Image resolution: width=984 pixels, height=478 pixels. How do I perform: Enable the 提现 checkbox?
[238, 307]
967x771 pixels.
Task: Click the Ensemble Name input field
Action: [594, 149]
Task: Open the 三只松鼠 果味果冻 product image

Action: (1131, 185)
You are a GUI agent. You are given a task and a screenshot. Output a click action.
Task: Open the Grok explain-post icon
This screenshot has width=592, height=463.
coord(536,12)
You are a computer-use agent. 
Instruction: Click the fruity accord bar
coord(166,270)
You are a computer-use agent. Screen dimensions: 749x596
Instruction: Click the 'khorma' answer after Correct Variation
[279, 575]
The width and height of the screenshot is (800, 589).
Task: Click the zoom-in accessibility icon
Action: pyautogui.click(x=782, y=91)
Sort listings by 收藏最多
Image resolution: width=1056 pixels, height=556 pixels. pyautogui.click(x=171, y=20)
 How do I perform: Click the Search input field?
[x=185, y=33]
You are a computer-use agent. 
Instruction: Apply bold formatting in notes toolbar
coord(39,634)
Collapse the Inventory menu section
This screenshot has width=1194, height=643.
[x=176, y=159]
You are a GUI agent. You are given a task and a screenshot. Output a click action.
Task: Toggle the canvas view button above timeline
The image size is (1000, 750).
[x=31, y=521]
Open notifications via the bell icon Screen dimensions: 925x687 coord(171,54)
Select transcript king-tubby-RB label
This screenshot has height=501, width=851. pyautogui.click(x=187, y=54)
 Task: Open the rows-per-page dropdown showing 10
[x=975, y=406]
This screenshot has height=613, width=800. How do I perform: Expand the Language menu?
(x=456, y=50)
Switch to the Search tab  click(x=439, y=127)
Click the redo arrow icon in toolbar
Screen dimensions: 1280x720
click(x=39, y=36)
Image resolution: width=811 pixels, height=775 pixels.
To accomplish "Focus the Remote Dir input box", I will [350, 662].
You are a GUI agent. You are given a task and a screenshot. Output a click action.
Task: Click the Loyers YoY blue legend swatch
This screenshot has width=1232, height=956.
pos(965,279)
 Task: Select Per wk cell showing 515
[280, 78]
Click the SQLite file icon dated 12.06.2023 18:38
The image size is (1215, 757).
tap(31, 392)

- - - - -

▸ **Work item**: Would you restate the entries word for word, omitting none?

▸ **Task response**:
Image resolution: width=984 pixels, height=478 pixels. How do I perform: Enable the 提现 checkbox?
[238, 307]
967x771 pixels.
Task: Click the Ensemble Name input field
Action: [594, 149]
Task: Open the 三只松鼠 果味果冻 product image

Action: (1131, 185)
You are a GUI agent. You are given a task and a screenshot. Output a click action.
Task: Open the Grok explain-post icon
This screenshot has width=592, height=463.
coord(536,12)
You are a computer-use agent. 
Instruction: Click the fruity accord bar
coord(166,270)
You are a computer-use agent. Screen dimensions: 749x596
Instruction: Click the 'khorma' answer after Correct Variation
[279, 575]
The width and height of the screenshot is (800, 589).
Task: Click the zoom-in accessibility icon
Action: pyautogui.click(x=782, y=91)
Sort listings by 收藏最多
Image resolution: width=1056 pixels, height=556 pixels. pyautogui.click(x=171, y=20)
 How do I perform: Click the Search input field?
[x=185, y=33]
You are a computer-use agent. 
Instruction: Apply bold formatting in notes toolbar
coord(39,634)
Collapse the Inventory menu section
This screenshot has width=1194, height=643.
[x=176, y=159]
You are a GUI agent. You are given a task and a screenshot. Output a click action.
Task: Toggle the canvas view button above timeline
The image size is (1000, 750).
[x=31, y=521]
Open notifications via the bell icon Screen dimensions: 925x687 coord(171,54)
Select transcript king-tubby-RB label
This screenshot has height=501, width=851. pyautogui.click(x=187, y=54)
 Task: Open the rows-per-page dropdown showing 10
[x=975, y=406]
This screenshot has height=613, width=800. How do I perform: Expand the Language menu?
(x=456, y=50)
Switch to the Search tab  click(x=439, y=127)
Click the redo arrow icon in toolbar
Screen dimensions: 1280x720
click(x=39, y=36)
Image resolution: width=811 pixels, height=775 pixels.
To accomplish "Focus the Remote Dir input box", I will [350, 662].
You are a GUI agent. You are given a task and a screenshot. Output a click action.
Task: Click the Loyers YoY blue legend swatch
This screenshot has width=1232, height=956.
pos(965,279)
 Task: Select Per wk cell showing 515
[280, 78]
Click the SQLite file icon dated 12.06.2023 18:38
The image size is (1215, 757).
tap(31, 392)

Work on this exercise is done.